Para o psicólogo Daniel Cotrim, “o primeiro grande sentimento é o de injustiça e de achar claramente que aquilo que ela diz não é considerado, é tomado como não verdade, em que as vítimas são levadas a acreditar, na maioria das vezes, que ninguém vai acreditar nelas”. Segue-se depois a “culpabilidade”, a de que “se calhar, não interpretaram bem as coisas”, acrescenta. Estas três semanas, e é importante referir isto, levam “outras mulheres e outros homens a terem um sentimento de dúvida e de impunidade”.

Por outro lado, realça Cotrim, a detenção quase imediata carrega outro tipo de mensagem pública: “a de confiança no sistema, ágil e eficiente, o que é fundamental”.

Mas o caso não termina aqui. “Depois, é preciso perceber se a fase seguinte funciona da forma certa, certificando-se de que as vítimas têm apoio e apoio especializado para este tipo de questões, têm respostas para as suas necessidades e se se sentem ressarcidas e ouvidas”, alerta o psicólogo.

E a justiça?

Se Daniel Cotrim teme um sistema jurídico enviesado, Elisabete Brasil lembra que a justiça, ao contrário do que se pensa, não é exatamente igual para todos, como deveria ser: depende do dinheiro que se dispõe para meios para queixas e recursos em tribunais.

“Não tem de haver espaço para dúvida. A justiça tem de investigar e, quando acha que há motivos para tal, tem de julgar e ser eficiente”, afirma o psicólogo da APAV, deixando um alerta: “O sistema judicial também está enviesado, também ele representa e mimetiza os preconceitos, crenças gerais, é preciso que a própria justiça faça um olhar para dentro e reflita sobre estas questões”, pede Cotrim.

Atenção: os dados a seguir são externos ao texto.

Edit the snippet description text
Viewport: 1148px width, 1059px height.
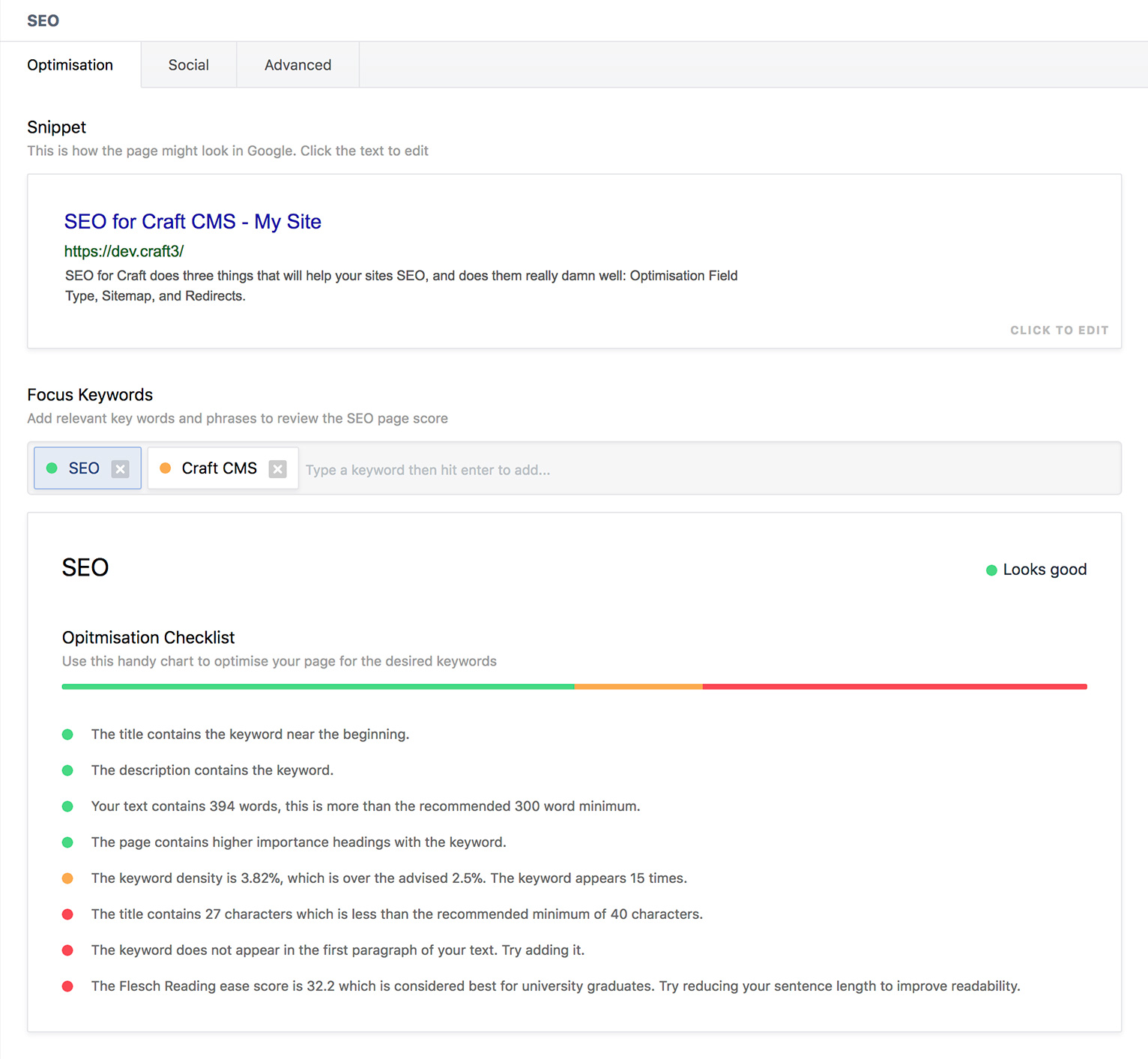coord(401,285)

A jurista considera que, em ambos casos, “a decisão final terá de ser, não exatamente igual, mas semelhante”. “A magistratura que temos, que acho que é boa, vai chegar à mesma conclusão”, afirma Elisabete Brasil. Porém, prossegue, ”o que vai diferir são os meios que cada um vai ter ao dispor para reagir face a uma queixa e a uma decisão judicial. Quem tem mais dinheiro dispõe de mais meios de defesa”.

Para já, as mensagens que saem destes dois casos ocorridos na sociedade espanhola devem fazer pensar todos, e em Portugal também. “Acredito que muita gente tenha pensado no assédio sexual e que este caso tenha efeito com que muitas pessoas olhassem com mais detalhe para estas matérias”, crê Elisabete Brasil. Para a jurista, “a própria estrutura desportiva também aprende”. “Nem todas as empresas têm códigos de conduta e ética para o assédio, é algo que estão a construir. Abriu-se aqui um espaço de discussão que, tal foi a visibilidade, faz com que muita gente tenha pensado sobre esta questão”, conclui.